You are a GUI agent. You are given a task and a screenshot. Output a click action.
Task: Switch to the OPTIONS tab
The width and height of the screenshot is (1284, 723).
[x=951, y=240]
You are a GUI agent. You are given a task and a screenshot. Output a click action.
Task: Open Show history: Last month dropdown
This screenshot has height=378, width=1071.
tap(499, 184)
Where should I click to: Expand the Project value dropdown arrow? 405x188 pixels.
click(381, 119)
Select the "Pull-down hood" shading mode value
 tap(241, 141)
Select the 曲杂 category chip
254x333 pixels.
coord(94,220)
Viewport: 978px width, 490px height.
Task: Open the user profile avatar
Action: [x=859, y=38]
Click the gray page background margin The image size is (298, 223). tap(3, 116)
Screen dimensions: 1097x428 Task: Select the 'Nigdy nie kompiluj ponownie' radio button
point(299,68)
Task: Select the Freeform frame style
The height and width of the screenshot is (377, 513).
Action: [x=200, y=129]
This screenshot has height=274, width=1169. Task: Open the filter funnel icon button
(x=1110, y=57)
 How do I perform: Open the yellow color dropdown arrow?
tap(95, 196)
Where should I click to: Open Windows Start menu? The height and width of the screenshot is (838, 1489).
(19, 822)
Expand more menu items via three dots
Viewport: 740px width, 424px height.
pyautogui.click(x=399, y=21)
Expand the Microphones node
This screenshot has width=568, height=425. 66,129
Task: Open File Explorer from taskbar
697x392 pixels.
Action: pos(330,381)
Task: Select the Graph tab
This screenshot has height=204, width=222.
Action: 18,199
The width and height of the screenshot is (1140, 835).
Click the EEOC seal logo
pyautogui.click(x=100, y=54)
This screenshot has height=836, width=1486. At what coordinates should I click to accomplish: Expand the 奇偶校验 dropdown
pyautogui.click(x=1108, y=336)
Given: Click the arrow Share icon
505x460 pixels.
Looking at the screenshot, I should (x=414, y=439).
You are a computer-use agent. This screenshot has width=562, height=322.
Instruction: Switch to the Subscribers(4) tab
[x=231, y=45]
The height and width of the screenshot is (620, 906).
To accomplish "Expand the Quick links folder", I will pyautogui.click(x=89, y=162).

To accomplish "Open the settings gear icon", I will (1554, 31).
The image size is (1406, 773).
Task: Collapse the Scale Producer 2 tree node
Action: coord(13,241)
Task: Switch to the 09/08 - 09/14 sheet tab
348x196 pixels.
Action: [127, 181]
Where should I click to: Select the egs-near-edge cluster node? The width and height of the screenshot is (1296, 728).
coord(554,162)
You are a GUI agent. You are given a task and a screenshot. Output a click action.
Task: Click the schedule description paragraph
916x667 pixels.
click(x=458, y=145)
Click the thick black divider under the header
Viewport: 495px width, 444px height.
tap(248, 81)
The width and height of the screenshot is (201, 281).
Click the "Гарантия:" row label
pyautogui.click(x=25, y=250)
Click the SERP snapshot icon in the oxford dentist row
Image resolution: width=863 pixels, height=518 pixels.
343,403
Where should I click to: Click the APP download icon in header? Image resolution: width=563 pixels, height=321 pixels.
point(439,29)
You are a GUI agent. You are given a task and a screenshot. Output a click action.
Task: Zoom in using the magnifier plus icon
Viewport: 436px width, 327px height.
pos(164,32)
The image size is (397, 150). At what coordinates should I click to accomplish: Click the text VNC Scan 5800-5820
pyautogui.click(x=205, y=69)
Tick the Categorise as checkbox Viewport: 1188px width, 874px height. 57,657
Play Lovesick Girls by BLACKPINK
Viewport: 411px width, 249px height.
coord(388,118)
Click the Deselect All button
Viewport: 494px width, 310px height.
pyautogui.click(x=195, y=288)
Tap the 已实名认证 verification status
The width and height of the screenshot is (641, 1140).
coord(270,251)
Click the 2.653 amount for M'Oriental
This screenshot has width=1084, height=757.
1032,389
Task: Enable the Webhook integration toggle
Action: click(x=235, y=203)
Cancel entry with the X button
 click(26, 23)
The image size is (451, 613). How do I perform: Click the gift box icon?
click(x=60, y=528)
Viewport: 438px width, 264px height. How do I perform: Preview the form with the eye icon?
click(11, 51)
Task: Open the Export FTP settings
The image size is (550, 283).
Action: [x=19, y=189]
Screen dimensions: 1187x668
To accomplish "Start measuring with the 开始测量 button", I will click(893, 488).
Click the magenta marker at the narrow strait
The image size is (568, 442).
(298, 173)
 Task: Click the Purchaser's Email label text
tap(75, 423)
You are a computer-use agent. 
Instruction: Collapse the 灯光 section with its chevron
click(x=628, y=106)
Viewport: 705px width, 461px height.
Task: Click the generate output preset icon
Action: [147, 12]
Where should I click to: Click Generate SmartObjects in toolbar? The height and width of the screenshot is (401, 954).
********
▸ EXERCISE DETAILS
The material is to be given again in full and without variation.

▸ WRITTEN RESPONSE
You are a GUI agent. You are given a task and a screenshot. Output a click action.
Task: Switch to the OPTIONS tab
The width and height of the screenshot is (1284, 723).
[x=951, y=240]
You are a GUI agent. You are given a task and a screenshot. Output a click action.
Task: Open Show history: Last month dropdown
This screenshot has height=378, width=1071.
tap(499, 184)
Where should I click to: Expand the Project value dropdown arrow? 405x188 pixels.
click(381, 119)
Select the "Pull-down hood" shading mode value
 tap(241, 141)
Select the 曲杂 category chip
254x333 pixels.
coord(94,220)
Viewport: 978px width, 490px height.
Task: Open the user profile avatar
Action: [x=859, y=38]
Click the gray page background margin The image size is (298, 223). tap(3, 116)
Screen dimensions: 1097x428 Task: Select the 'Nigdy nie kompiluj ponownie' radio button
point(299,68)
Task: Select the Freeform frame style
The height and width of the screenshot is (377, 513).
Action: [x=200, y=129]
This screenshot has height=274, width=1169. Task: Open the filter funnel icon button
(x=1110, y=57)
 How do I perform: Open the yellow color dropdown arrow?
tap(95, 196)
Where should I click to: Open Windows Start menu? The height and width of the screenshot is (838, 1489).
(19, 822)
Expand more menu items via three dots
Viewport: 740px width, 424px height.
pyautogui.click(x=399, y=21)
Expand the Microphones node
This screenshot has width=568, height=425. 66,129
Task: Open File Explorer from taskbar
697x392 pixels.
Action: pos(330,381)
Task: Select the Graph tab
This screenshot has height=204, width=222.
Action: 18,199
The width and height of the screenshot is (1140, 835).
Click the EEOC seal logo
pyautogui.click(x=100, y=54)
This screenshot has height=836, width=1486. At what coordinates should I click to accomplish: Expand the 奇偶校验 dropdown
pyautogui.click(x=1108, y=336)
Given: Click the arrow Share icon
505x460 pixels.
Looking at the screenshot, I should (x=414, y=439).
You are a computer-use agent. This screenshot has width=562, height=322.
Instruction: Switch to the Subscribers(4) tab
[x=231, y=45]
The height and width of the screenshot is (620, 906).
To accomplish "Expand the Quick links folder", I will pyautogui.click(x=89, y=162).

To accomplish "Open the settings gear icon", I will (1554, 31).
The image size is (1406, 773).
Task: Collapse the Scale Producer 2 tree node
Action: coord(13,241)
Task: Switch to the 09/08 - 09/14 sheet tab
348x196 pixels.
Action: [127, 181]
Where should I click to: Select the egs-near-edge cluster node? The width and height of the screenshot is (1296, 728).
coord(554,162)
You are a GUI agent. You are given a task and a screenshot. Output a click action.
Task: Click the schedule description paragraph
916x667 pixels.
click(x=458, y=145)
Click the thick black divider under the header
Viewport: 495px width, 444px height.
tap(248, 81)
The width and height of the screenshot is (201, 281).
Click the "Гарантия:" row label
pyautogui.click(x=25, y=250)
Click the SERP snapshot icon in the oxford dentist row
Image resolution: width=863 pixels, height=518 pixels.
343,403
Where should I click to: Click the APP download icon in header? Image resolution: width=563 pixels, height=321 pixels.
point(439,29)
You are a GUI agent. You are given a task and a screenshot. Output a click action.
Task: Zoom in using the magnifier plus icon
Viewport: 436px width, 327px height.
pos(164,32)
The image size is (397, 150). At what coordinates should I click to accomplish: Click the text VNC Scan 5800-5820
pyautogui.click(x=205, y=69)
Tick the Categorise as checkbox Viewport: 1188px width, 874px height. 57,657
Play Lovesick Girls by BLACKPINK
Viewport: 411px width, 249px height.
coord(388,118)
Click the Deselect All button
Viewport: 494px width, 310px height.
pyautogui.click(x=195, y=288)
Tap the 已实名认证 verification status
The width and height of the screenshot is (641, 1140).
coord(270,251)
Click the 2.653 amount for M'Oriental
This screenshot has width=1084, height=757.
1032,389
Task: Enable the Webhook integration toggle
Action: click(x=235, y=203)
Cancel entry with the X button
 click(26, 23)
The image size is (451, 613). How do I perform: Click the gift box icon?
click(x=60, y=528)
Viewport: 438px width, 264px height. How do I perform: Preview the form with the eye icon?
click(11, 51)
Task: Open the Export FTP settings
The image size is (550, 283).
Action: [x=19, y=189]
Screen dimensions: 1187x668
To accomplish "Start measuring with the 开始测量 button", I will click(893, 488).
Click the magenta marker at the narrow strait
The image size is (568, 442).
(298, 173)
 Task: Click the Purchaser's Email label text
tap(75, 423)
You are a computer-use agent. 
Instruction: Collapse the 灯光 section with its chevron
click(x=628, y=106)
Viewport: 705px width, 461px height.
Task: Click the generate output preset icon
Action: [147, 12]
Where should I click to: Click Generate SmartObjects in toolbar? The height and width of the screenshot is (401, 954).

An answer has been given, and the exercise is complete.